BP: Everyone enjoys fantasy and science fiction in their own way, what do you like most about it?

GC: I don’t really have a specific thing I could put my finger on. It might be the scope: after all, I enjoy books from a wide range of settings, from Star Trek and Bujold and Ann Leckie to Scott Lynch and Naomi Novik and Roger Zelazny. There’s room for everything.

BP: If you would have to give your top 5 favorite books, which would they be?

GC: I’m not sure – there are so many I like. Tolkien’s _Lord of the Rings_ would definitely be in there, though.

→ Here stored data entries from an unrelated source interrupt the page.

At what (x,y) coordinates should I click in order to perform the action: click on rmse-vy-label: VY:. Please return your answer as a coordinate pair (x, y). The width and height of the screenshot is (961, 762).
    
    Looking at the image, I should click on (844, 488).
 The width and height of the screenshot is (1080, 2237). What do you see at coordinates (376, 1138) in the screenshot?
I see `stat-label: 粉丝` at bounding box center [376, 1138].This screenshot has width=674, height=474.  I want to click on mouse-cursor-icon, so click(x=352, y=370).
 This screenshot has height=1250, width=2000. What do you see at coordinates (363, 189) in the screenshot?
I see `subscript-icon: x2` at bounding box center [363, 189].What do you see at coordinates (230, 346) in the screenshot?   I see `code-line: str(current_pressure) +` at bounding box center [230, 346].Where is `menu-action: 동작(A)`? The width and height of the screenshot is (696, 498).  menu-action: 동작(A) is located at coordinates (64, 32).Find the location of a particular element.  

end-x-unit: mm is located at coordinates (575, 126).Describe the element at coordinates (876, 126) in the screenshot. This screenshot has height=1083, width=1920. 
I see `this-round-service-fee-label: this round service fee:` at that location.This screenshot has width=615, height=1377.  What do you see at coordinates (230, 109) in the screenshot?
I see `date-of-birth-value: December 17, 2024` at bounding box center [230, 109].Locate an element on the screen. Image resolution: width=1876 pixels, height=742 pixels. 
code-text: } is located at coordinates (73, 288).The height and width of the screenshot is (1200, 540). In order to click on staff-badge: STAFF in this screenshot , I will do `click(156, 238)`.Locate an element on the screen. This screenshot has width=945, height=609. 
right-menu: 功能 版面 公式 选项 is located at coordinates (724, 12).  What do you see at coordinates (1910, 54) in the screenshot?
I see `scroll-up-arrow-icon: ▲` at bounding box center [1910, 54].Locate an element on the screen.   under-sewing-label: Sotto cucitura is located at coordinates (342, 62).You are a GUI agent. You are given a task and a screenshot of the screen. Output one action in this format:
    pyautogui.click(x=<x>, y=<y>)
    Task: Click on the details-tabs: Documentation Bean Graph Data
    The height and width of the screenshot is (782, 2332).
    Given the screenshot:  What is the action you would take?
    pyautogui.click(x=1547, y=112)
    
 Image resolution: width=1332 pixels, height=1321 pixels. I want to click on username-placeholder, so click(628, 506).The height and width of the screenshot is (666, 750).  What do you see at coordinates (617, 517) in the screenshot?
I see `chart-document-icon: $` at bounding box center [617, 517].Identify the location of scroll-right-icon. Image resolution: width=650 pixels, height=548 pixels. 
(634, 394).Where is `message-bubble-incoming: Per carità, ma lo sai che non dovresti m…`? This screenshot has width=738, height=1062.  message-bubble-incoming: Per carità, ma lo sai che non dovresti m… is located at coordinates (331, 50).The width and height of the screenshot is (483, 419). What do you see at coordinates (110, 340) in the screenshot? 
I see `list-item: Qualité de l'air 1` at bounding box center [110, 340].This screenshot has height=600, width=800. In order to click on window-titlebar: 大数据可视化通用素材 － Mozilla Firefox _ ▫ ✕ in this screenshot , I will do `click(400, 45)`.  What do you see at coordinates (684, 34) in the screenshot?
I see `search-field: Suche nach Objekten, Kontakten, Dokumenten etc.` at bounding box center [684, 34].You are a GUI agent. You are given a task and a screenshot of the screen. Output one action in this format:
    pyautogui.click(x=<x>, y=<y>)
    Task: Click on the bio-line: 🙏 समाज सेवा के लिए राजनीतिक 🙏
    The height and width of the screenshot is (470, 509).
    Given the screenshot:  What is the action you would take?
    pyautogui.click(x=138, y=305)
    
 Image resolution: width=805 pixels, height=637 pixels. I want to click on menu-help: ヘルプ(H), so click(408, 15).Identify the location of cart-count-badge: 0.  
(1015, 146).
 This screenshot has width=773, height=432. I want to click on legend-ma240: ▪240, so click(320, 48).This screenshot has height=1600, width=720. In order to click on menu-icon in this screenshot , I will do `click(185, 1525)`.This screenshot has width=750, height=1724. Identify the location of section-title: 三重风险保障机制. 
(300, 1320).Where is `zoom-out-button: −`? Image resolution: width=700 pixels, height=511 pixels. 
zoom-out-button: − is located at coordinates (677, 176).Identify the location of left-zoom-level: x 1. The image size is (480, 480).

BP: And just lastly, can you give us a sneak peek of what will be in store for the readers of The Invisible Library and possible the sequel?

GC: Irene gets to go on an exotic holiday to foreign places – train rides, boat trips, and visits to the opera. Really. Would I lie?

BP: Thank you very much for your time Genevieve and good luck with your future projects!

GC: Thank you very much, and I hope you enjoy the future books too.